All throughout the Democratic National Convention, immigration was brought up in two contexts: good vs. bad. Certainly this discourse will be repeated during the RNC.
“Good” immigrants, according to the politicos and the mainstream media that parrots them, are the ones who follow the laws, and when they don’t face the consequences, in the form of raids, separation from families, deportation, incarceration and fear. “Good” immigrants work hard and don’t make too much noise. They don’t have more children then they can afford and they don’t live on welfare. They speak English and study hard and get good grades and try to go to college. Within this context there are bills. Bills so that “good” immigrants and their children can go to college and pay in-state rates (like the DREAM Act).
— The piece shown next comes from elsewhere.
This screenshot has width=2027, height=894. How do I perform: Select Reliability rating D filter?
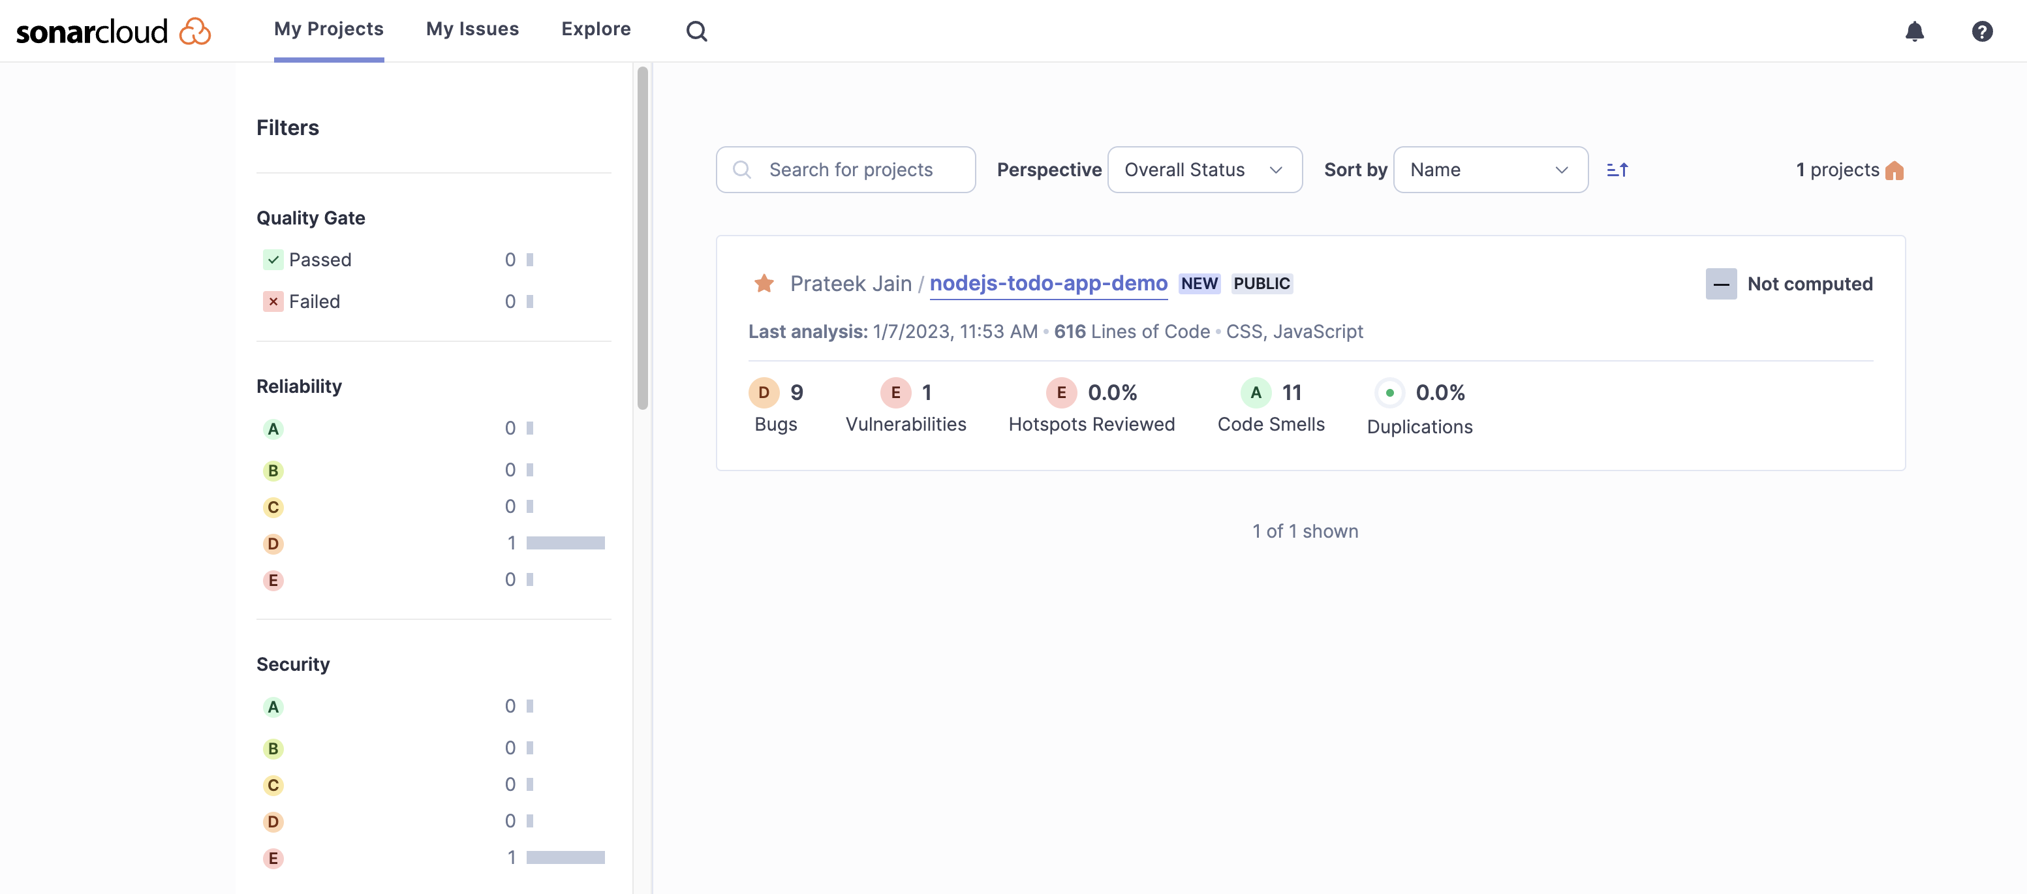pyautogui.click(x=273, y=544)
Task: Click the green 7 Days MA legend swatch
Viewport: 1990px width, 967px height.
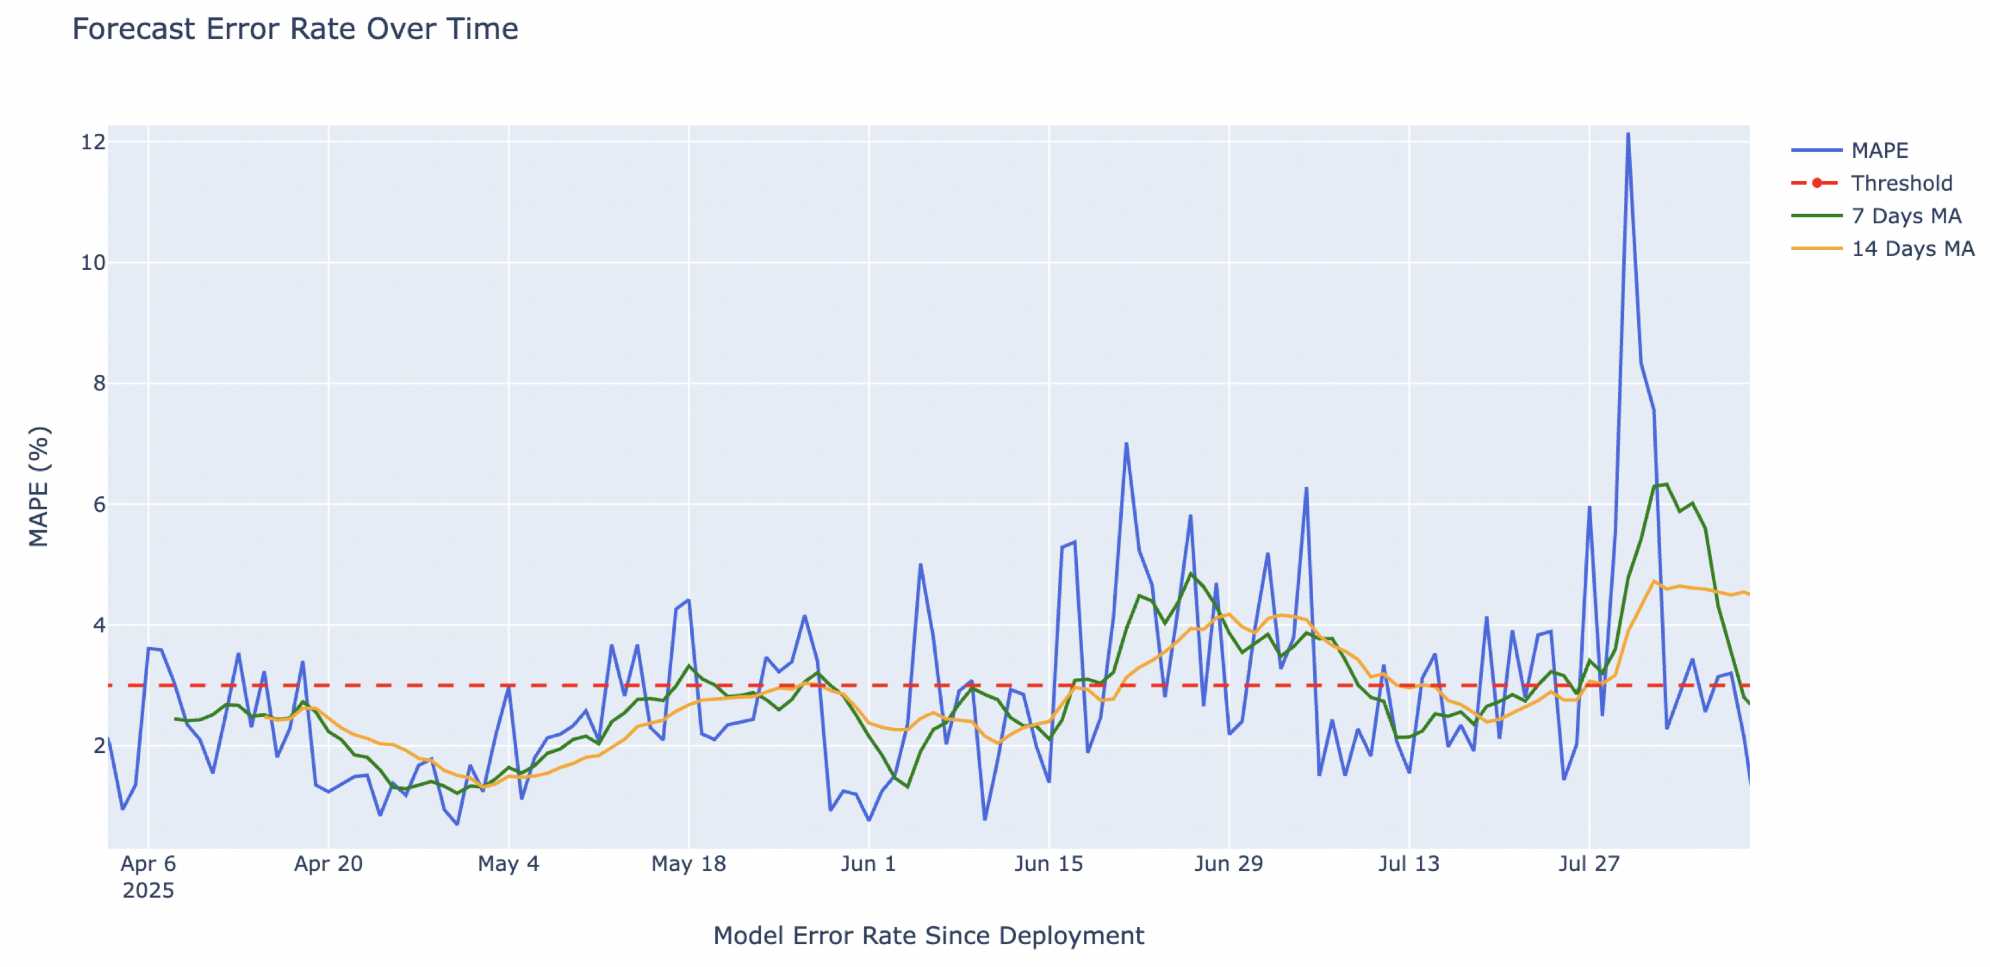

But in order to have good you must have bad and it’s too easy for any person once deemed good to fall into the other category. The “bad” immigrants, like the ones portrayed in the ad above, test the compassion of people. They look like gang bangers and obviously cannot assimilate or fit in. The obviously “bad” ones commit horrible crimes only against “white” like rape and murder (because whites apparently don’t do things like that). More minor crimes aren’t placed in context like say poverty, racism or global policies.
It’s this discourse that allows people to say they love immigrants and the nation of immigrants the United States is, while muttering under their breaths (but only the good ones). This is the same discourse that allows people to say things like ” I don’t see color”, “Some of my best friends are (insert race, ethnicity here)”, and “you’re so articulate for a (insert race, ethnicity here)” .
The problem is that so-called progressive organizations are taking this rhetorical line, that they need to “teach” activists and people in the grassroots how to speak on the immigration issue, as if people weren’t living it in the first person as if we weren’t the good and the bad.